This is not a bash Metro post. I believe in Metro's mission, want Metro to succeed, and for Los Angeles County to have a world class transit system on the level of New York, London, Paris, and Tokyo.
But let's be honest. Metro's rollout of its Service Changes on June 27, 2021, and its NextGen Service plan, was poorly executed. Metro's new CEO Stephanie Wiggins admitted as much in a note on fares, enforcement, and service changes. It is welcome to see Metro publicly acknowledge there was a problem.
Kenny Uong, who is quickly making a name for himself in Southern California for his transit advocacy and enthusiasm blogged on Twitter his experience seeing confused riders all over the system, who had no idea that the service changes were happening or what they were, and bus stops still having old signage.
As of writing this post, Metro still had old bus service maps from 2017-18 on its website, which is certainly not helpful for anyone trying to figure out how to navigate the current system today. Not everyone riding Metro has a smart phone or can easily use an app like Transit or Google Maps.
Metro had also issued a confusing "TAP where you can" statement, with bus operators quoting fares that riders were unprepared for paying.

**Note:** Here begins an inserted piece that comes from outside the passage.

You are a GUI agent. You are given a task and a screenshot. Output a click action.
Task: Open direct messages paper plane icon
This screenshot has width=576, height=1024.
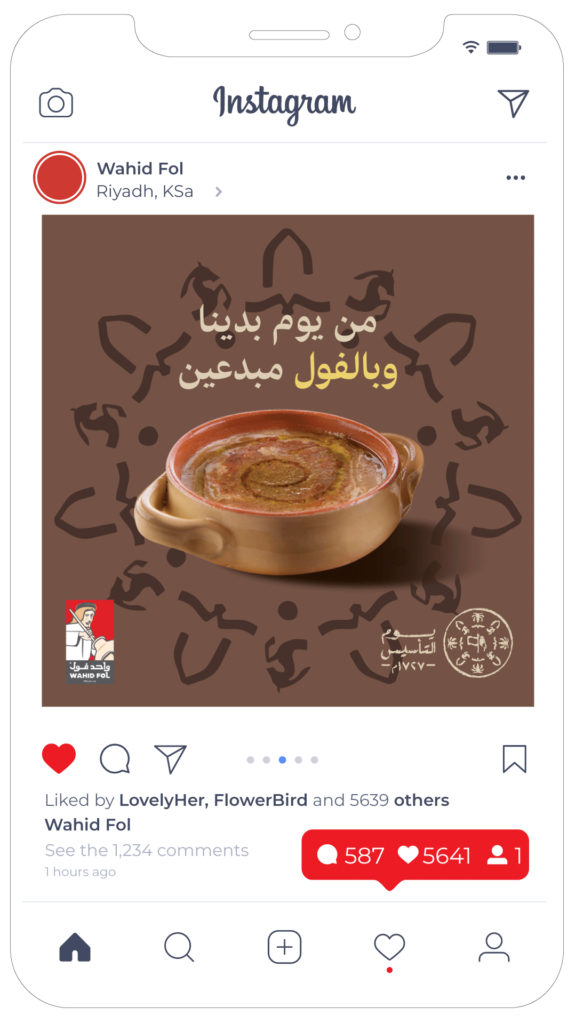513,103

Fortunately, Metro provided clarity today.
What we should have been doing this week is celebrating Metro's more frequent service on certain lines and the rollout of the new bus lanes on Alvarado. Unfortunately, this was all overshadowed for many riders, especially for those who depend on transit as their primary source of mobility.
However, this can be a learning opportunity. Here is how Metro can do better when rolling out service and fare changes in the future:
- New systemwide maps should have been designed and publicly released prior to enacting service changes. People need to see how the system works as a whole. More frequent service should be colored differently than less frequent service. Create an "owl service" map too. San Francisco MUNI posts current service maps at all of its bus shelters. Why can't Metro do this as well? (This is also free publicity as pedestrians walk past the maps and can see all of the places that the bus system goes.)
- Bus stop signage should be changed prior to enacting service changes, with flyers warning about the start date at all affected bus stops. As Alissa Walker tweeted, "If this was a freeway the signage would have been replaced overnight."
- Metro needs clarity on fares and to issue advance notice of fare changes. Either we have them or we don't. Metro can opt not to enforce fare collection, but be clear about the policy. As Metro buses can broadcast messages like, "Service changes begin ______", or "Masks are required", or "Go Dodgers!", buses could also broadcast messages like "Fares to resume on ______".
Also, for convenience, TAP readers should be posted on the left of the front entrance of every bus to speed the boarding process for everyone.
In short, have everything in place for the ridership BEFORE enacting service changes or fare increases.
It is truly wonderful that Metro is expanding rail service throughout the County which has my full support. Now let's also give its bus system the upgrade its ridership deserves, like transit lanes on all major corridors.